Das ältere Ehepaar hatte ihre im Oberharz befindlichen Immobilien über entsprechende Anzeigen, unter anderem im Internet bei Immobilienscout24, bereits einige Monate zum Kauf angeboten. Daraufhin meldete sich im November vergangenen Jahres ein angeblich französischer Makler bei ihnen, verabredete einen Besichtigungstermin und reiste dazu angeblich mit dem Flugzeug nach Hannover und anschließend mit einem Taxi an. Der Mann wird zwischen 40 und 50 Jahre alt, sowie auf 1,70 Meter groß geschätzt. Er ist schlank, trägt einen Drei-Tage-Bart, grau-melierte Haare und normale Bekleidung, unter anderem ein beigefarbener Trenchcoat. Auf das Paar machte er einen vertrauenswürdigen Eindruck, sprach sowohl Französisch als auch Deutsch ohne Akzent und betonte fortlaufend, jüdischer Abstammung zu sein. Nach dem Besichtigungstermin, bei dem er sich alles fachmännisch und genau ansah, brachte ihn das Ehepaar zum Bahnhof nach Bad Harzburg, von wo er seine Rückreise antreten wollte. Ungewöhnlich ist es, aber besser kann es aus Sicht der Polizei nicht laufen. Dass hier möglicherweise ein Betrug seinen Anfang nimmt, daran denkt der arglose Verkäufer zu diesem Zeitpunkt noch nicht.
Danach tat sich ein paar Wochen lang zunächst nichts, bis er sich nach einigen Telefonaten, bei denen regelmäßig eine Telefonnummer mit französischer Landesvorwahl auftauchte, meldete und mitteilte, er wolle beide Immobilien für einen Kunden zum angegebenen Preis erwerben.

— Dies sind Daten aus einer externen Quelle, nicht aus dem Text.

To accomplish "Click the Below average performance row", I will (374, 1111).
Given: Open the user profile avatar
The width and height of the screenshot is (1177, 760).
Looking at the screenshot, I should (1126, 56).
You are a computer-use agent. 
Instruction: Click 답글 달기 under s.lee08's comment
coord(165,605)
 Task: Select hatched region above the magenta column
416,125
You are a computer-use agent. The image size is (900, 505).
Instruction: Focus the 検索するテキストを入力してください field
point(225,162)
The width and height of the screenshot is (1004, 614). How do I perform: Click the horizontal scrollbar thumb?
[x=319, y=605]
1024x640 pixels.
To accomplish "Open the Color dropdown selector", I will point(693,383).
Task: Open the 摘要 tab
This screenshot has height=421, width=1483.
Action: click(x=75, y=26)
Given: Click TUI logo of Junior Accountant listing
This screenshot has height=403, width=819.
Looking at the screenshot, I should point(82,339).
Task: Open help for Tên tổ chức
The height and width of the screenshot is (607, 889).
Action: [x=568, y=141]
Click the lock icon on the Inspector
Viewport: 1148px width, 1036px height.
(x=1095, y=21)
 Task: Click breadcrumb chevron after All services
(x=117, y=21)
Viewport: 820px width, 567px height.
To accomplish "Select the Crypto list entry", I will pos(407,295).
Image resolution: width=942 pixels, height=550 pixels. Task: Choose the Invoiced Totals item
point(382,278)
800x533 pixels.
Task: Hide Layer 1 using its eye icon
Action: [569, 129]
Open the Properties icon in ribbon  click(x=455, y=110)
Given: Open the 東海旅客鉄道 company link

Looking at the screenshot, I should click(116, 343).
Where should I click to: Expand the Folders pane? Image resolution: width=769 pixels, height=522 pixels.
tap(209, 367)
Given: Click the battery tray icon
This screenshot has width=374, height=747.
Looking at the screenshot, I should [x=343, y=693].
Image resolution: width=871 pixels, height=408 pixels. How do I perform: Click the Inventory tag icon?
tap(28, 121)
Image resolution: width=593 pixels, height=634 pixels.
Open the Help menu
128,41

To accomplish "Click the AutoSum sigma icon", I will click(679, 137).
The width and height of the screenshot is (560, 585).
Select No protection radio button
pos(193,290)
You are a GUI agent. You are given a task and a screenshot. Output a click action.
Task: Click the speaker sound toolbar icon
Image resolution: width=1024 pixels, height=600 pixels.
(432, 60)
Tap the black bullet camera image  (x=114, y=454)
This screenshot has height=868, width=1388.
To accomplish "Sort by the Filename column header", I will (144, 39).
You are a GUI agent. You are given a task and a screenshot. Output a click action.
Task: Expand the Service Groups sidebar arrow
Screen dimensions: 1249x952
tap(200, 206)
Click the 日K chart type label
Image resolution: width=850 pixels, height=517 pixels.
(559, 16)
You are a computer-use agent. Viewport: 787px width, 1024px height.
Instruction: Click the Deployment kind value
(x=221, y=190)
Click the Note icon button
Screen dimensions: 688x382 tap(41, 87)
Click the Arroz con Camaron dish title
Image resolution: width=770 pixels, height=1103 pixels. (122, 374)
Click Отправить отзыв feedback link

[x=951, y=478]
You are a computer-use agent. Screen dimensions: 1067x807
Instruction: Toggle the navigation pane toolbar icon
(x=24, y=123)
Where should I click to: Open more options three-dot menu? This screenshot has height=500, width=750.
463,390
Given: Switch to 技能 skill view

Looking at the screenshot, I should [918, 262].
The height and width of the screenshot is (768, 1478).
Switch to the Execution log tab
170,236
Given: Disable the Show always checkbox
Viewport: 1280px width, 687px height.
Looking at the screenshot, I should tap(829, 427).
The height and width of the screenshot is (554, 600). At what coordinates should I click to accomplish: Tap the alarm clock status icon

Das Ehepaar beauftragte einen ortsansässigen Notar mit der Anfertigung eines entsprechenden Kaufvertrages, der in Fotokopie auch dem vermeintlichen Käufer zugesandt wurde. Schließlich vereinte der Makler mit ihnen vor Kurzem ein Treffen in Hannover, bei dem nicht nur die Maklergebühr, sondern bereits auch ein Teil des Kaufpreises übergeben werden sollte. Die Beteiligten trafen sich vor dem Hauptbahnhof in Hannover und ging von dort aus in eine nahegelegenes Café, wo sie sich im Außenbereich an einen Tisch setzten. Nachdem der angebliche Makler zweimal telefonierte, dabei den Tisch kurz verlassen hatte und hin- und hergegangen war, tauchte plötzlich ein Auto auf. Er forderte daraufhin die Maklerprovision, angeblich um es zu zählen. Doch dazu kam es nicht, nach Übergabe des Betrages rannte er stattdessen zu diesem Fahrzeug und stieg ein, woraufhin sich das Auto sehr schnell in unbekannte Richtung entfernte.
Nachdem die 35.000 Euro weg waren, schalteten die beiden Bad Harzburger die Polizei ein.  Die Goslarer Polizei rät unter anderem besonders vorsichtig zu sein, „wenn ein Käufer bereitwillig auf den von Ihnen veranschlagten Kaufpreis eingeht, ohne verhandeln zu wollen. Überprüfen Sie, wer Ihr Geschäftspartner ist und wer dahinter steht. Wird eine Firma genannt, sollte überprüft werden, ob es diese wirklich gibt“.